**Page extract**
————————

Doctor Who Aided Suicide Cleared of Misconduct
A doctor who admitted helping a leukemia patient commit suicide was cleared of misconduct charges Friday by a state health board.
A three-member panel of the Board for Professional Medical Conduct ruled that the actions of Dr. Timothy Quill were “legal and ethically appropriate.”
Quill, an internist at Genesee Hospital in Rochester, wrote in the March 7 edition of the New England Journal of Medicine that he had prescribed barbiturates for a 45-year-old patient and made sure that she knew how many pills to take to kill herself.
The woman decided to commit suicide rather than undergo chemotherapy, which would have given her only a 25% chance of survival, Quill said.
A Monroe County grand jury last month cleared Quill of any criminal responsibility in the woman’s death.
The state health board found that Quill’s prescribing the barbiturates was not inappropriate because “he could not know with certainty what use a patient might make of the drugs he has prescribed.”
A doctor cannot force a patient to use any prescription in one particular way, the board said. “Ultimately, these are decisions left to the patients,” it said.
Quill said he was pleased by the board’s statement. “It seemed like a very thoughtful ruling,” he said. “I’m glad that aspect is concluded.”

————————

**Given data**

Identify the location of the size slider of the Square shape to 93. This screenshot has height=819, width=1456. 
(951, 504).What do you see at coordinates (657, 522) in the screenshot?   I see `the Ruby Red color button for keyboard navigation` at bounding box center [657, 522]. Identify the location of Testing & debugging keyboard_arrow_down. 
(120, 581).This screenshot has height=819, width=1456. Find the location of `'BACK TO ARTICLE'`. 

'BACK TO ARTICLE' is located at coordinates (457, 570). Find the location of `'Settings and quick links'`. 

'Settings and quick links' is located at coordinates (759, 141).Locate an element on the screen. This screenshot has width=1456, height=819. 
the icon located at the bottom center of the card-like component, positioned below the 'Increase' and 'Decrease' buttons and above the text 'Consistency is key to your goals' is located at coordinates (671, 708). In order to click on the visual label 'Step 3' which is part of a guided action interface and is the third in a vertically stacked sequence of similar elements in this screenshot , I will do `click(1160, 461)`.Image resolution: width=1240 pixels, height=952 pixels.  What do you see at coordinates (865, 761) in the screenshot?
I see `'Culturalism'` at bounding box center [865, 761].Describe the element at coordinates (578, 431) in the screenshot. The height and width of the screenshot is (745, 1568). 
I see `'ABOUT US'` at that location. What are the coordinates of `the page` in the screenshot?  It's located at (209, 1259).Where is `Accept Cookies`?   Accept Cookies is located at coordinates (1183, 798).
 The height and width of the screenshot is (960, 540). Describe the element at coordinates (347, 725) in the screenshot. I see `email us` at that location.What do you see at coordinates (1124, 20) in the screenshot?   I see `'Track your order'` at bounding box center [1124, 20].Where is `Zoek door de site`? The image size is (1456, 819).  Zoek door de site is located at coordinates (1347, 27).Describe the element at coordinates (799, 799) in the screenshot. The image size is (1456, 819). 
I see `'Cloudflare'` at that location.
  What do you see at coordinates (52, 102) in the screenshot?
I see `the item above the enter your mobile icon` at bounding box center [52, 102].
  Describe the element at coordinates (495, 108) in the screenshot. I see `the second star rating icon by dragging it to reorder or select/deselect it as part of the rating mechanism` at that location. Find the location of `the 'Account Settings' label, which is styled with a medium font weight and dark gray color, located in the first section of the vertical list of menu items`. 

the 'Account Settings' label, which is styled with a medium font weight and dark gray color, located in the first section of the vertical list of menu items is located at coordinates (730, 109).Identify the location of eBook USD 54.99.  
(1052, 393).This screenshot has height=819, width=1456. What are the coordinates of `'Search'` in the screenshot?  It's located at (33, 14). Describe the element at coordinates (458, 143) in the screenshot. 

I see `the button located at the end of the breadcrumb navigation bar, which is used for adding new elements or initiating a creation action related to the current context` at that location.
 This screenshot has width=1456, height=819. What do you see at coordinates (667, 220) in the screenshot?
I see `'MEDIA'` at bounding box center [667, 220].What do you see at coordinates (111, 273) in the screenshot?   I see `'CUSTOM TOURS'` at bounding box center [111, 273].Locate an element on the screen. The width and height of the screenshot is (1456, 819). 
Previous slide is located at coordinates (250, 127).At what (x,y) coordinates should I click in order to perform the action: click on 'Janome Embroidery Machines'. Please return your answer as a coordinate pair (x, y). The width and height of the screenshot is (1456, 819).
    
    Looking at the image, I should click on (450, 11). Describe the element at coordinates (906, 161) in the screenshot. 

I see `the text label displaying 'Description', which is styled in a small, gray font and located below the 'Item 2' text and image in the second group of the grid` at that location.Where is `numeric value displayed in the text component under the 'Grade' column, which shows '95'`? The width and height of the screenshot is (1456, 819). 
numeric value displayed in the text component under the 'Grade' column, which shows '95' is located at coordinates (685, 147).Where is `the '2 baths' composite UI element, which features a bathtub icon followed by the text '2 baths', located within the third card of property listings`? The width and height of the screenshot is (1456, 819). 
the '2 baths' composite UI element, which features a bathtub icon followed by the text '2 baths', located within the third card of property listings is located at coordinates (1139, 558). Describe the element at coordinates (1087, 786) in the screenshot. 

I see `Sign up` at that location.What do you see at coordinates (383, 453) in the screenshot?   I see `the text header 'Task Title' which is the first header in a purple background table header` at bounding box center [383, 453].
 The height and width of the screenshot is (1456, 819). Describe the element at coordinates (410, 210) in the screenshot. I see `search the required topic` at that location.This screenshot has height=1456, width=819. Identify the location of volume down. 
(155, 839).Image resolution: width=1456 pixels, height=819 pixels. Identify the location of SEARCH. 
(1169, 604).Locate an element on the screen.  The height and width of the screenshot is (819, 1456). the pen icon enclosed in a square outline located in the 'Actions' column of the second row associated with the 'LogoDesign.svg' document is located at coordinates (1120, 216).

————————

**Tasks for this exercise**
A. In the article about Dr. Quill's misconduct ruling, copy word for word the stretch from "A three-member panel" through "survival, Quill said.".
B. Write the next part of the article about the doctor cleared of misconduct, picking up after its final sentence.
The entries are separate material with no connection to the article about the doctor cleared of misconduct.

**Task-by-task results**
A.
A three-member panel of the Board for Professional Medical Conduct ruled that the actions of Dr. Timothy Quill were “legal and ethically appropriate.”
Quill, an internist at Genesee Hospital in Rochester, wrote in the March 7 edition of the New England Journal of Medicine that he had prescribed barbiturates for a 45-year-old patient and made sure that she knew how many pills to take to kill herself.
The woman decided to commit suicide rather than undergo chemotherapy, which would have given her only a 25% chance of survival, Quill said.

B.
The board members said they were not condoning “so-called assisted suicide.”
It said Quill’s case was different from other recently publicized cases, such as that of Michigan pathologist Dr. Jack Kevorkian, who helped a patient he did not know use his “suicide machine,” and the unnamed author of a controversial 1988 article in the Journal of the American Medical Assn.
In that article, titled “It’s Over, Debbie,” a doctor wrote that he had given a lethal morphine injection to a terminal cancer patient he did not know or treat.
Unlike the doctors in those two cases, Quill had a longstanding relationship with his patient, the board said. In addition, he did not directly take part in ending her life.
“We certainly don’t want to send the signal that mercy killing by doctors is approved, because it clearly is not,” said health department spokesman Peter Slocum.